Lab #5: Basics of Social Network Analysis

In this lab we will be practicing the fundamentals of network analysis.

See the “Instructions” section of the Introduction to Lab Assignments page for more information about the labs. That page also gives descriptions for the datasets we will be using.

Required reading:

Theoretical:

Chapter 3: Integrated Network Analysis Tutorial (see Slack)
Social Network Analysis Wikipedia
Network Centrality Measures on Wikipedia
Using Metadata to find Paul Revere

Practical:

Optional resources:

Official documentation for igraph package
Official documentation for ggraph package
Introduction to ggraph layouts
Intro to Network Analysis with R, by Jesse Sadle.
Network analysis with R and igraph: NetSci X Tutorial (Parts 2-7), by Katya Ognyanova
R4DS Chapters 17-21: Programming
Bipartite/Two-Mode Networks in igraph by Phil Murphy & Brendan Knapp: specifically, the sections “Loading and configuring two-mode data” and “Another way to produce an overlap count in igraph bipartite_projection()”.
Bipartite Graph Wikipedia

Lab Dataset

For most of this lab we will use the common_subcomm data frame in addition to our other data sets. This dataset lists the number of common subcommittees that each pair of congress members is on. Note that the “from” and “to” columns correspond to the bioguide_id of congress members, and common_subcomm is the number of common committees they are on.

common_subcomm %>% head()

##      from      to common_subcomm
## 1 S001209 L000578              1
## 2 S001209 V000132              1
## 3 S001209 D000616              2
## 4 S001209 P000597              1
## 5 S001209 A000372              1
## 6 S001209 K000382              1

common_subcomm %>% summary()

##      from                to            common_subcomm  
##  Length:13851       Length:13851       Min.   : 1.000  
##  Class :character   Class :character   1st Qu.: 1.000  
##  Mode  :character   Mode  :character   Median : 1.000  
##                                        Mean   : 1.576  
##                                        3rd Qu.: 2.000  
##                                        Max.   :12.000

Example Questions

ex1. Create an igraph graph from the data frame common_committees, and print the number of vertices and edges it has.

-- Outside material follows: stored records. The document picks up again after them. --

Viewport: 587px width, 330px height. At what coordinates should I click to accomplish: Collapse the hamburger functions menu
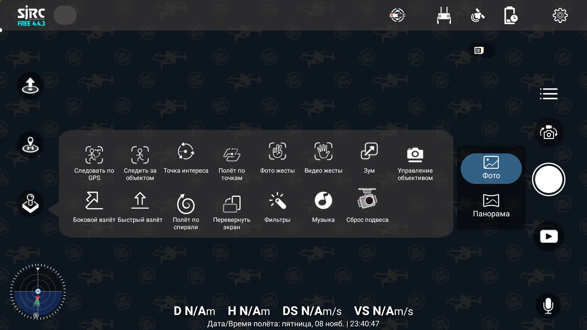coord(548,94)
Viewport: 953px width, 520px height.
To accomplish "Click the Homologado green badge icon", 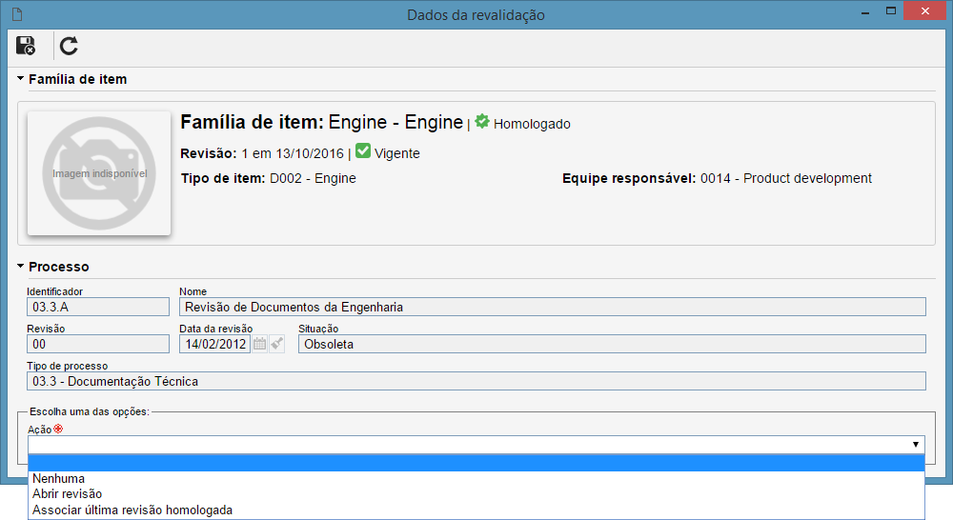I will tap(482, 121).
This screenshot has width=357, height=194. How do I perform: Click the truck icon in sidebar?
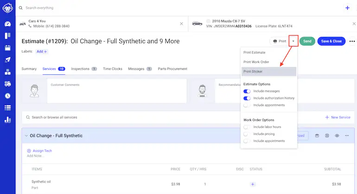click(x=7, y=84)
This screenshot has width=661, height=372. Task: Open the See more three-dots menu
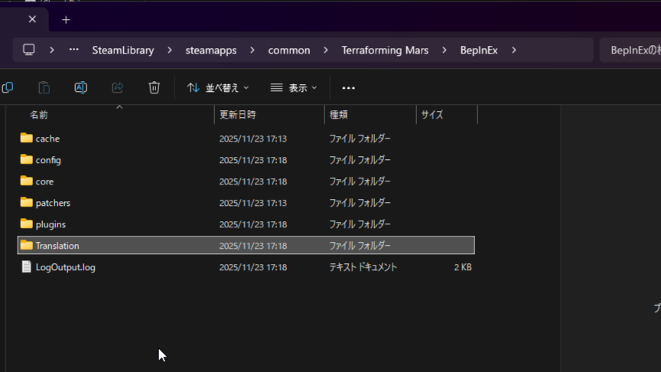point(348,88)
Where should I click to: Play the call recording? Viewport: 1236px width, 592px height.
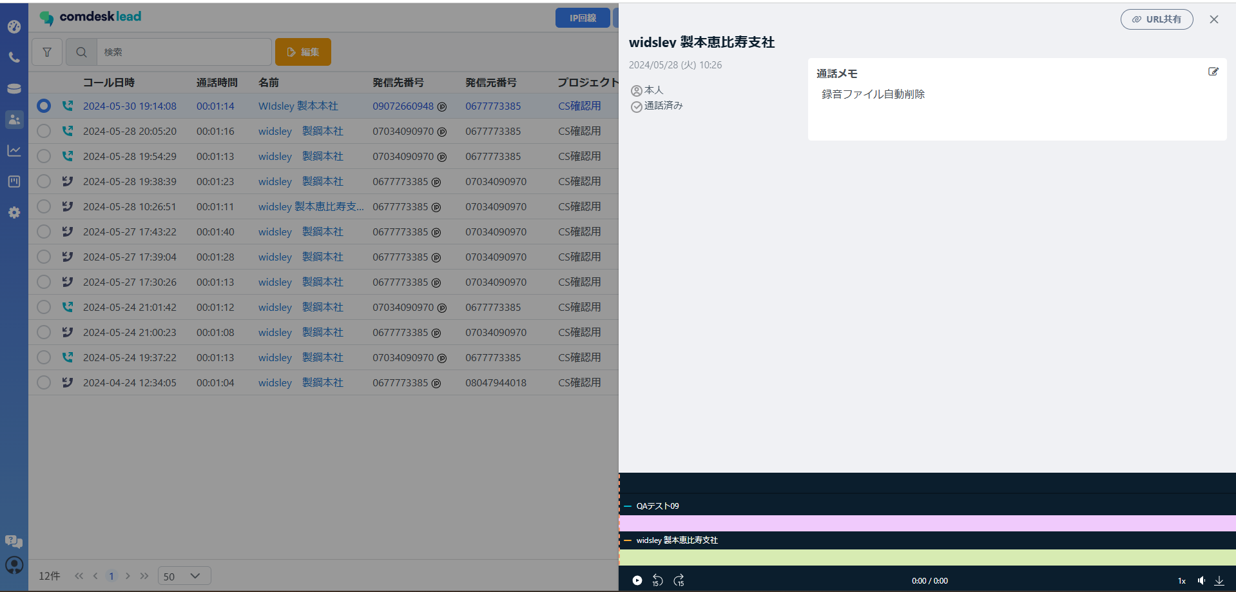coord(637,580)
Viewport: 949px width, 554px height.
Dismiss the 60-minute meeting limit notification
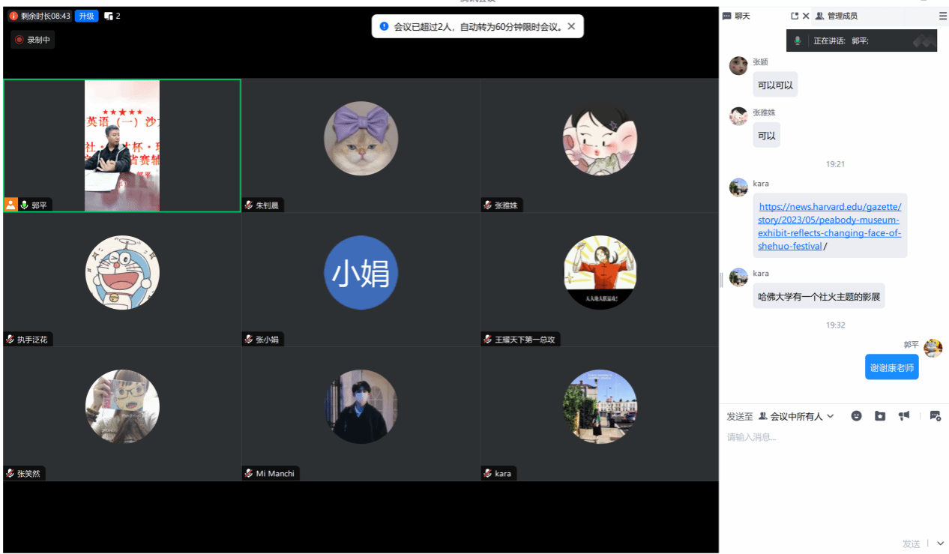pyautogui.click(x=571, y=26)
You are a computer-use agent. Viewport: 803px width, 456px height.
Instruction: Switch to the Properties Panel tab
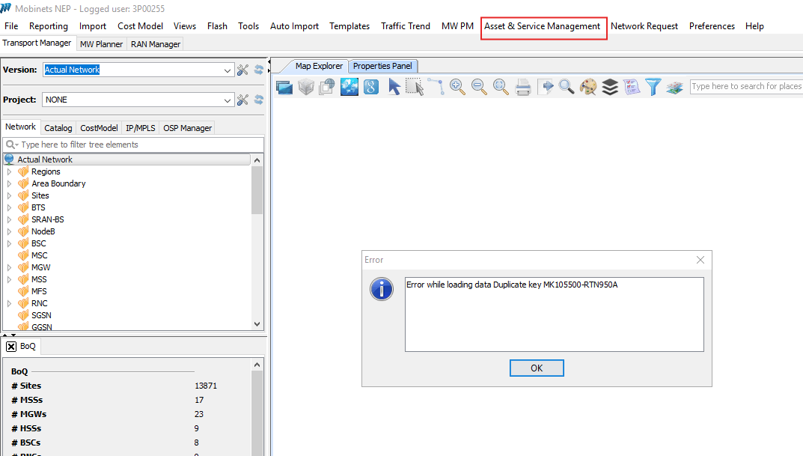coord(382,66)
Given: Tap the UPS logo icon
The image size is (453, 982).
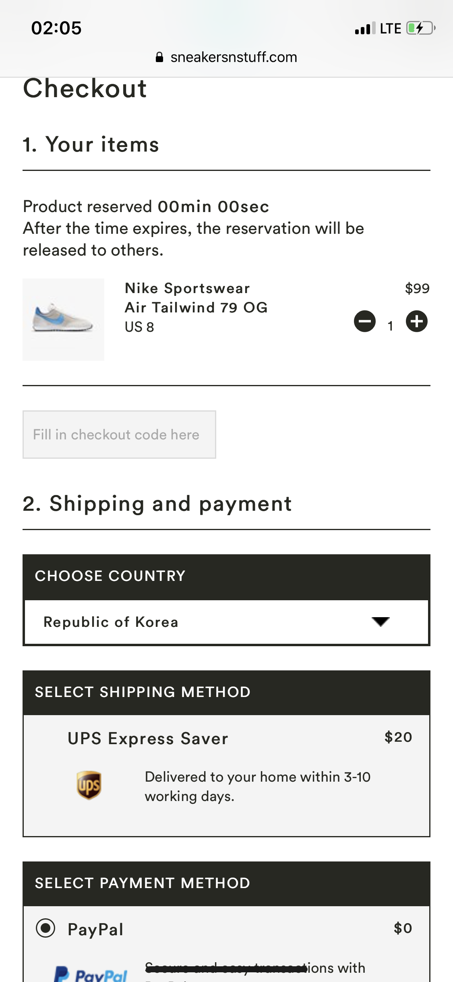Looking at the screenshot, I should [x=89, y=785].
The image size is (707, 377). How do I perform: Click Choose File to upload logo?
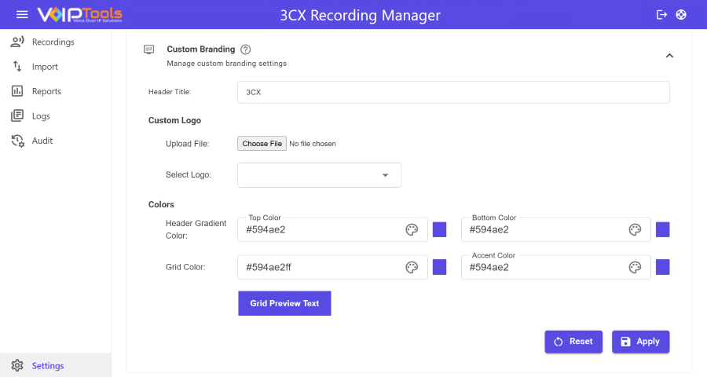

g <- common_subcomm %>% graph_from_data_frame()
V(g) %>% length()

## [1] 517

E(g) %>% length()

## [1] 13851

ex2. Create an igraph graph where edges only exist between congress members on at least 3 committees together. Output the number of edges that result.

# two ways to do this: filter before creating graph, or filter edges using igraph

# solution 1: filter before crreating graph
g <- common_subcomm %>% 
  filter(common_subcomm >= 3) %>% 
  graph_from_data_frame()

# solution 2: filter edges using igraph
h <- common_subcomm %>% graph_from_data_frame()
edges_to_remove <- E(h)[E(h)$common_subcomm < 3]
h <- h %>% delete_edges(edges_to_remove)

E(g) %>% length()

## [1] 1611

E(h) %>% length()

## [1] 1611

#node_attr <- congress %>% filter(bioguide_id %in% V(g))
#g %>% set_vertex_attr('full_name', index=node_attr$bioguide_id, value=node_attr$full_name)

ex3. make a simple visualization of the previous network using ggraph.

g <- common_subcomm %>% 
  filter(common_subcomm >= 3) %>% 
  graph_from_data_frame()

g %>% ggraph() +
  geom_edge_link(aes(alpha=common_subcomm)) +
  geom_node_point()

## Using `sugiyama` as default layout

ex4. make a network that includes only senators, not representatives.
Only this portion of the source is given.